## Problem
Only an exact copy is wanted: the lines from the one holding "Task: Click the Media Query Support header" through the last line below, minus the pictures.

____ Task input

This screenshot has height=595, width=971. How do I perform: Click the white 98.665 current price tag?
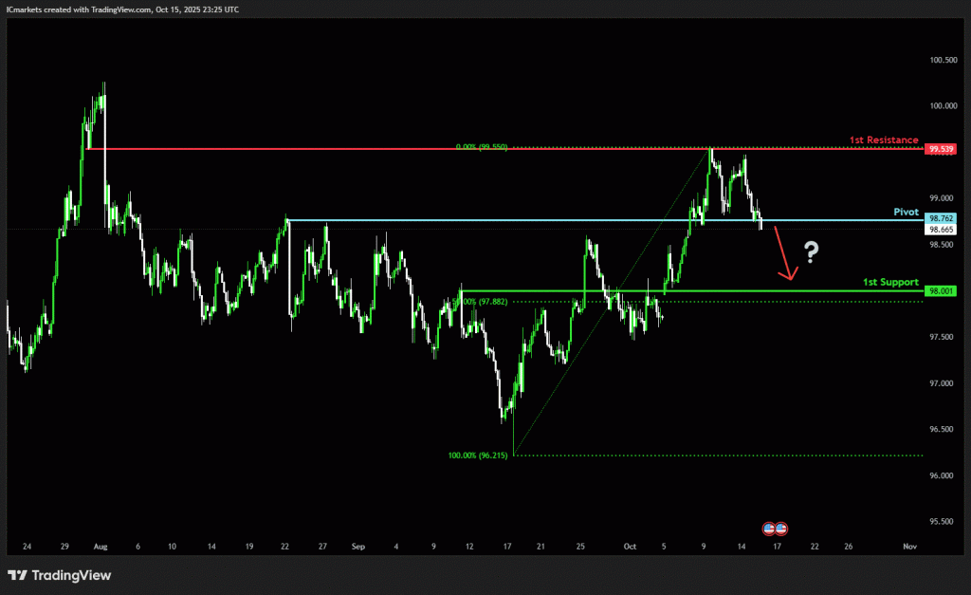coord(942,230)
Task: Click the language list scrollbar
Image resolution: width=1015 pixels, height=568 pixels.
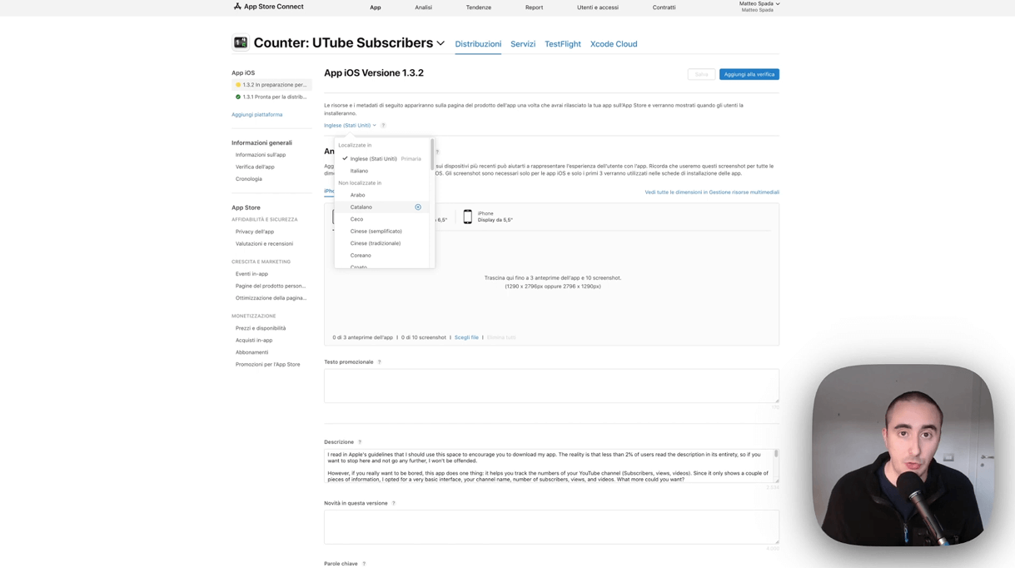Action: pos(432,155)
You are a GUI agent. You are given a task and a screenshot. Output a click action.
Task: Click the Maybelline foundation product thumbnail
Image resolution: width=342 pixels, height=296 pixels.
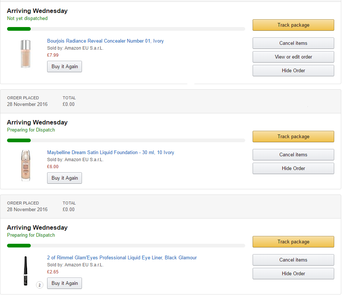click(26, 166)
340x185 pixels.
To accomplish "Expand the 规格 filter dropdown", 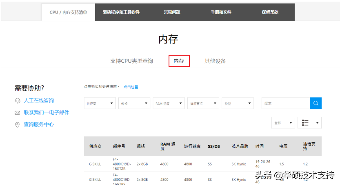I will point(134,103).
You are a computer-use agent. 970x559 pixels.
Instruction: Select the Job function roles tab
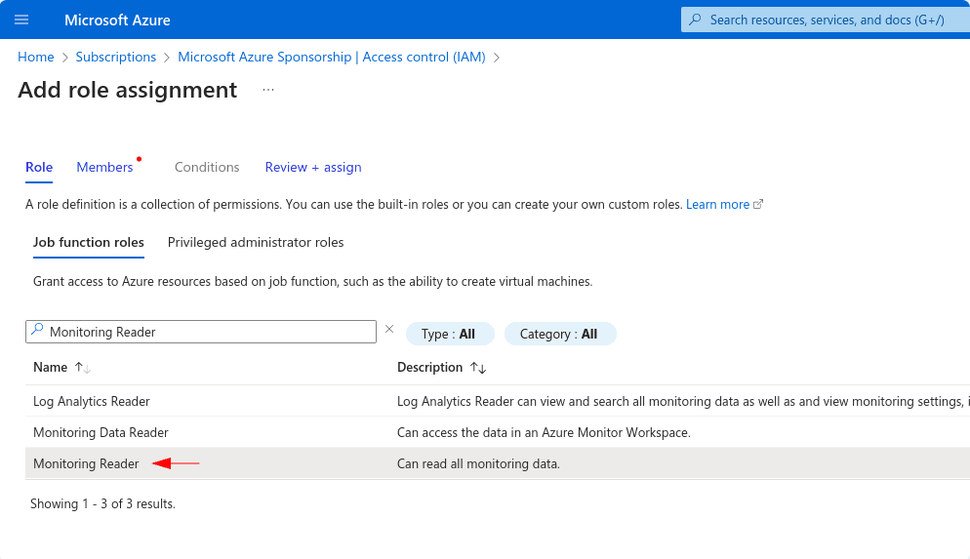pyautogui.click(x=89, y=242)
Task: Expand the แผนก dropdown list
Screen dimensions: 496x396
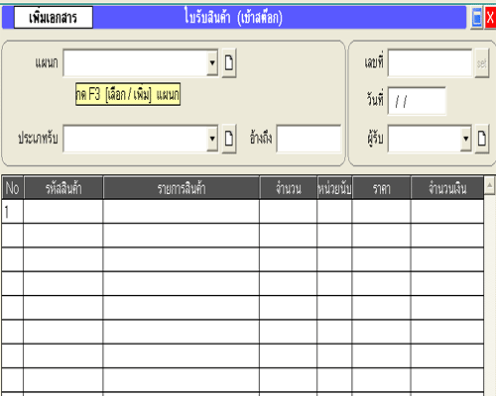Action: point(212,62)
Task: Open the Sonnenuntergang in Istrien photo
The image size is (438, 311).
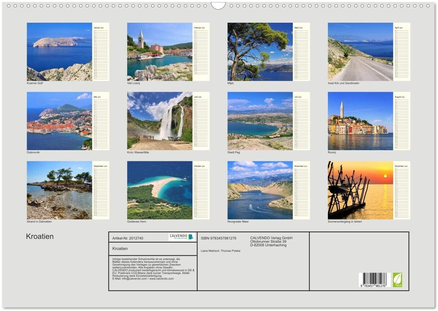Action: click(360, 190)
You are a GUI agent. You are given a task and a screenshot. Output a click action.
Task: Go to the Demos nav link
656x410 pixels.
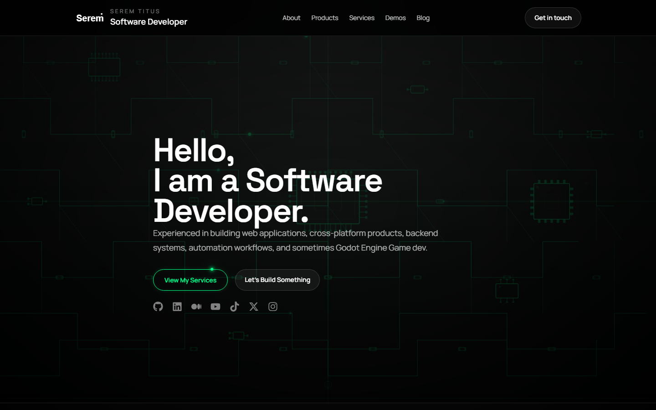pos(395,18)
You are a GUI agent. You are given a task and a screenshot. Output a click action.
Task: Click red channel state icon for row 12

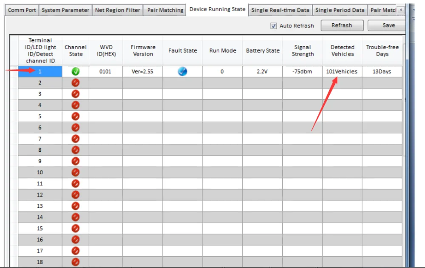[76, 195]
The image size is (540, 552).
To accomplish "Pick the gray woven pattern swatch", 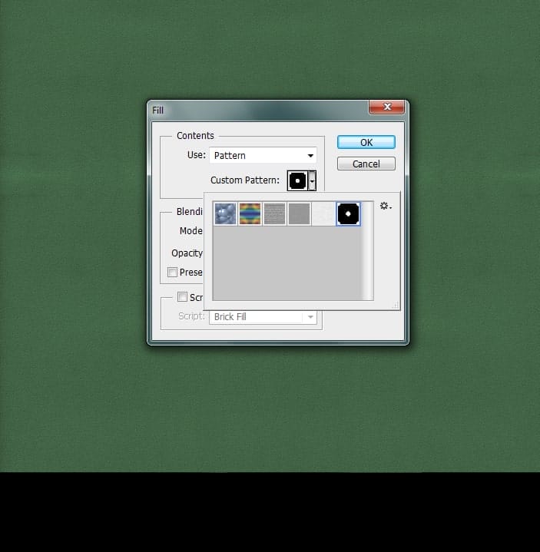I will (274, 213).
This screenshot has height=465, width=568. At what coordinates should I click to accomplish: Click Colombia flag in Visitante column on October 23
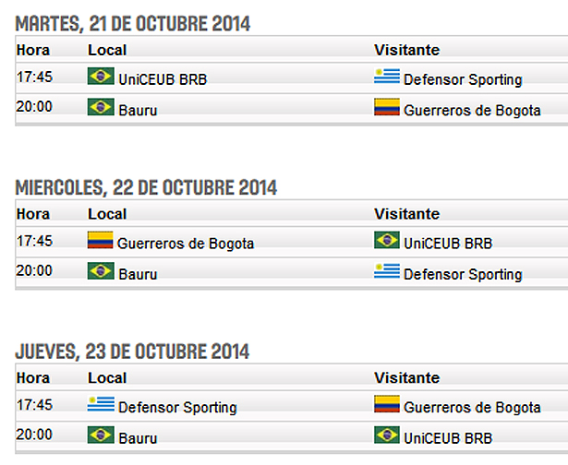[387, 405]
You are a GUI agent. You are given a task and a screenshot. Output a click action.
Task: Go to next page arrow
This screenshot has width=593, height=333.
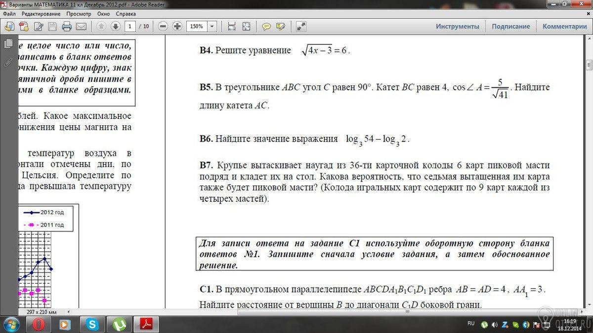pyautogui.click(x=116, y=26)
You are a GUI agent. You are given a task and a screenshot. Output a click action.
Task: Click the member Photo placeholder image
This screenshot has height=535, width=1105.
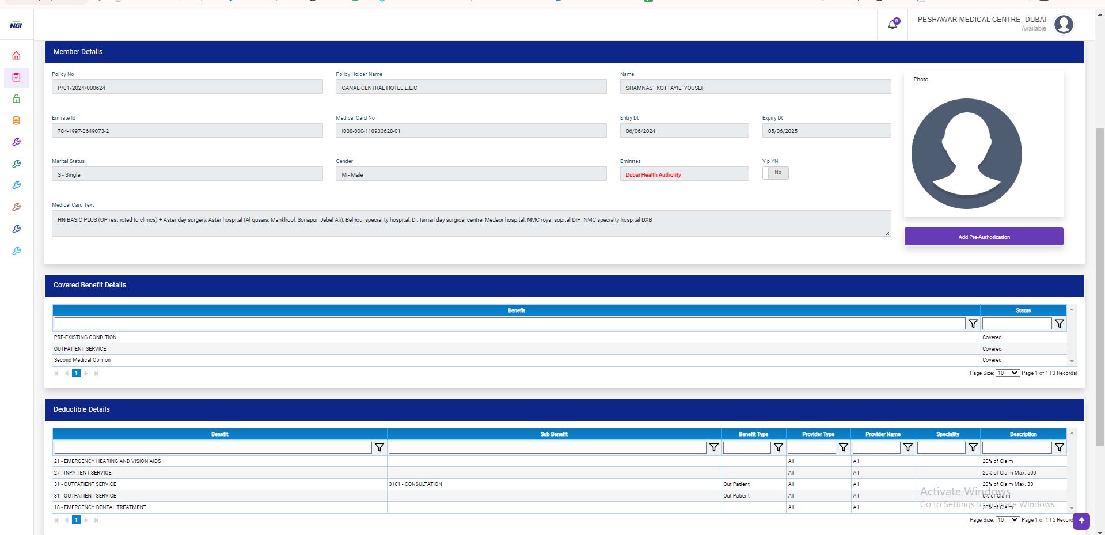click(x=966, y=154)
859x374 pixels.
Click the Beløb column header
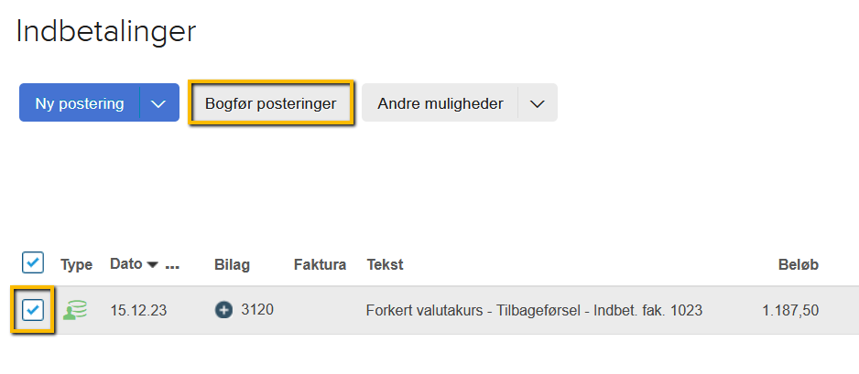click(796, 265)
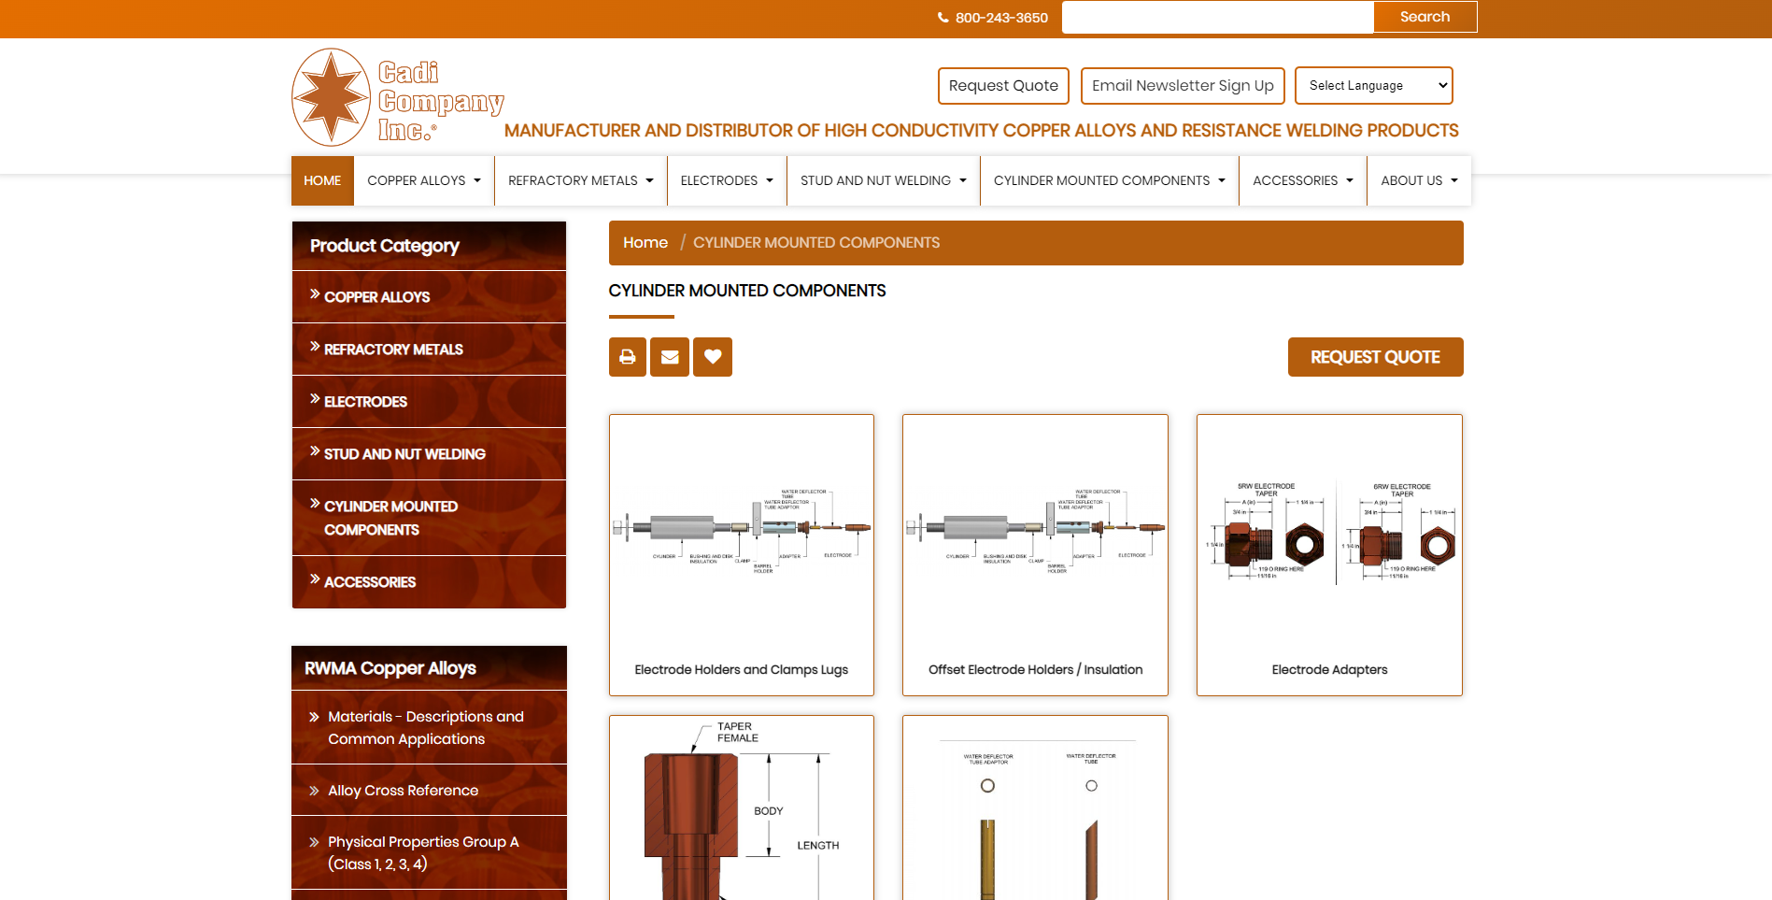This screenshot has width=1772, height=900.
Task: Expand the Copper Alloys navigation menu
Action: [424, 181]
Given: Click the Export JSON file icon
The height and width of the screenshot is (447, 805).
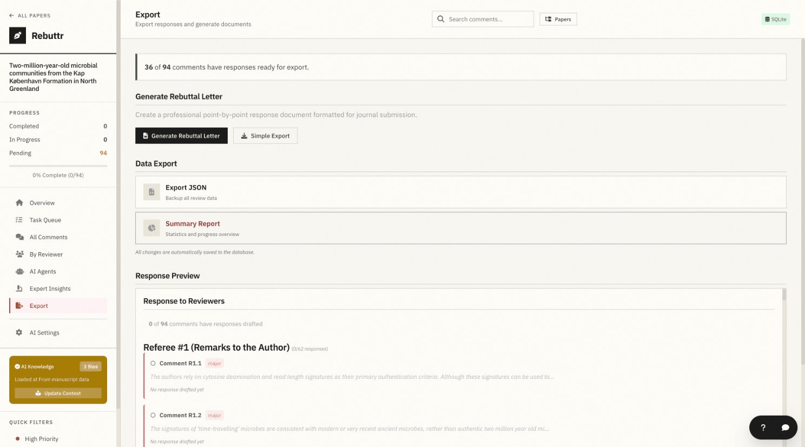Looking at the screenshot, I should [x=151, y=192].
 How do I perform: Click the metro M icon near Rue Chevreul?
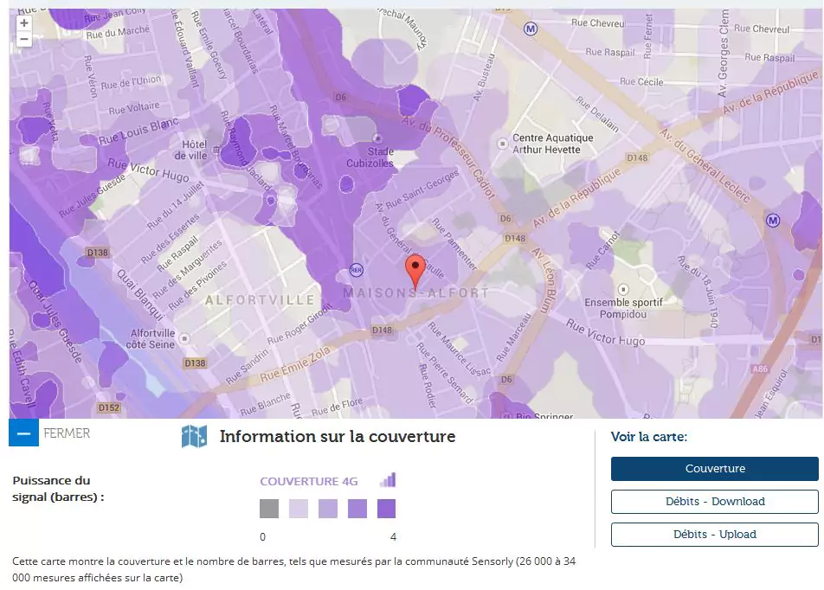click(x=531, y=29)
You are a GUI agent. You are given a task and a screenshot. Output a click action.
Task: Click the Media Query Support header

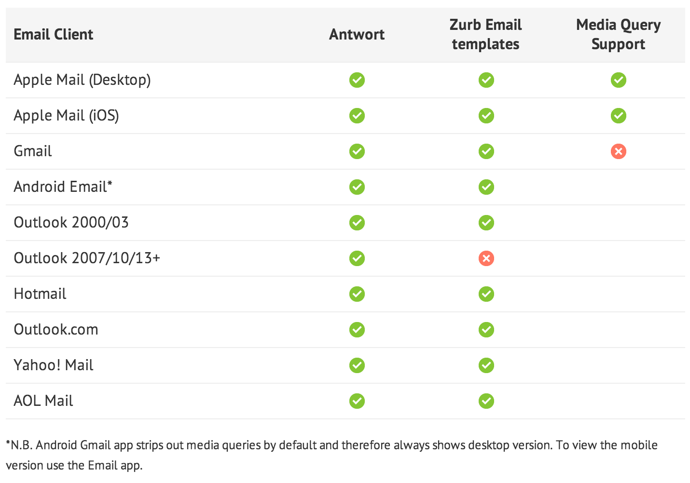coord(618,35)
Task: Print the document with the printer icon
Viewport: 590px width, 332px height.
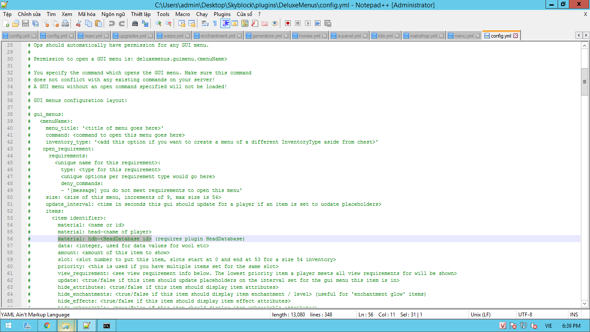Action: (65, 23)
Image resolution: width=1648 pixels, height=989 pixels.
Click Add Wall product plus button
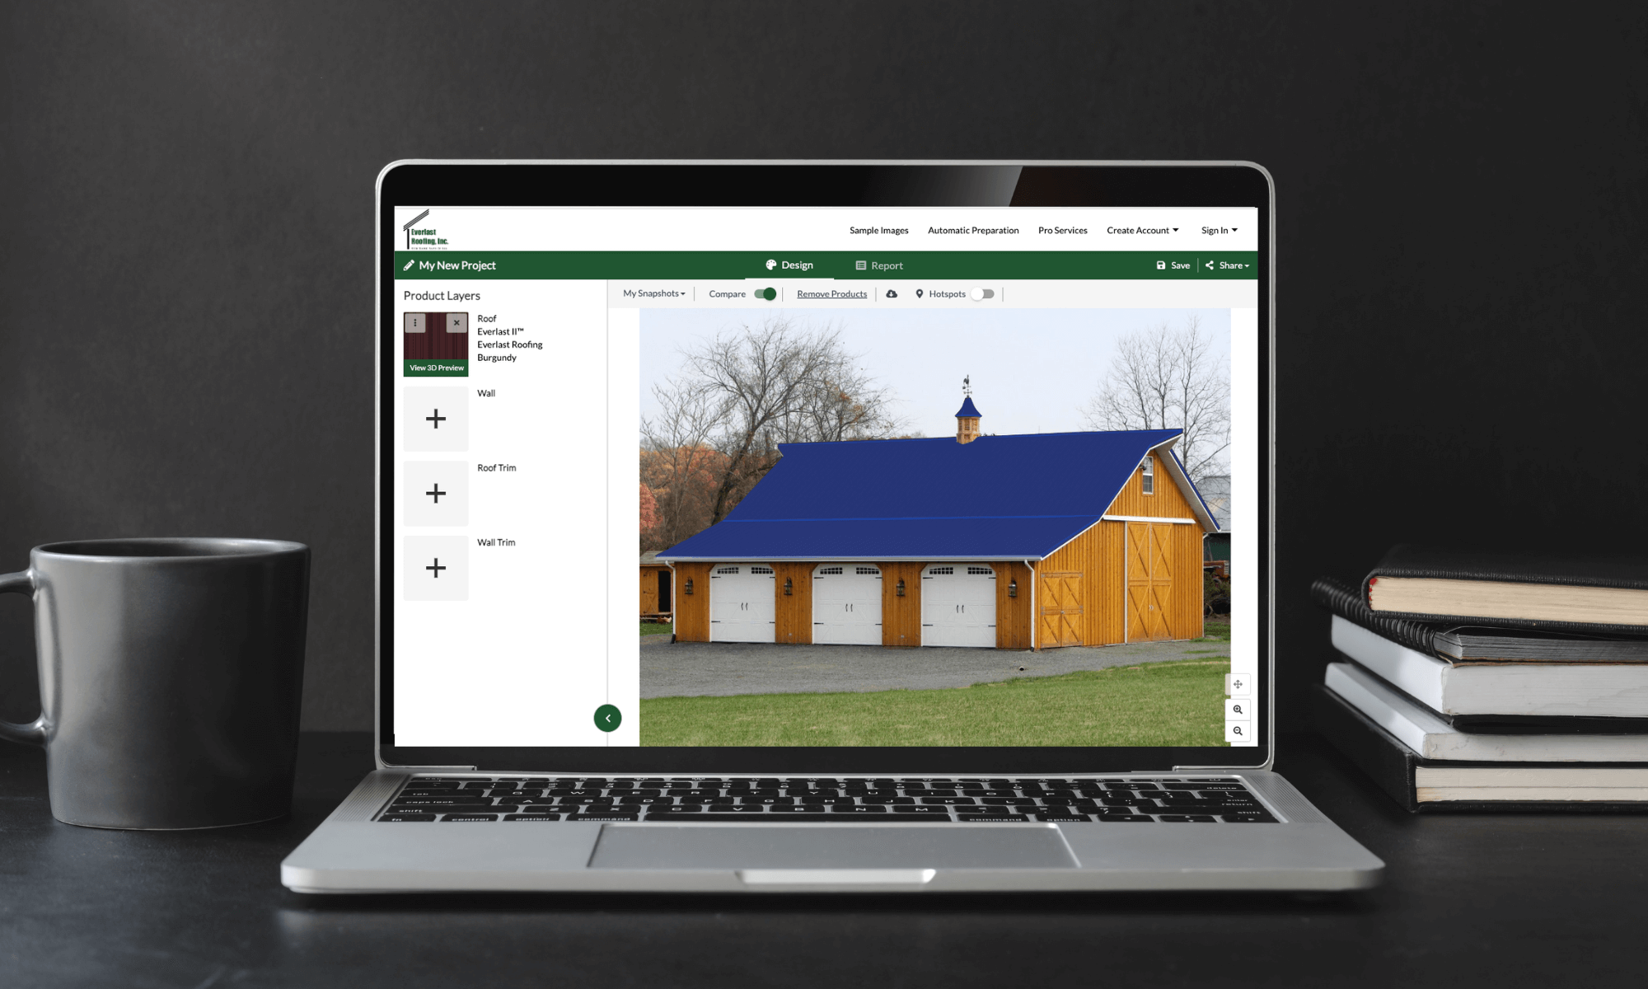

________

## Expected output
Task: Click the Media Query Support header

coord(618,35)
Task: Print the document with the printer icon
Viewport: 590px width, 332px height.
Action: (65, 23)
Image resolution: width=1648 pixels, height=989 pixels.
Click Add Wall product plus button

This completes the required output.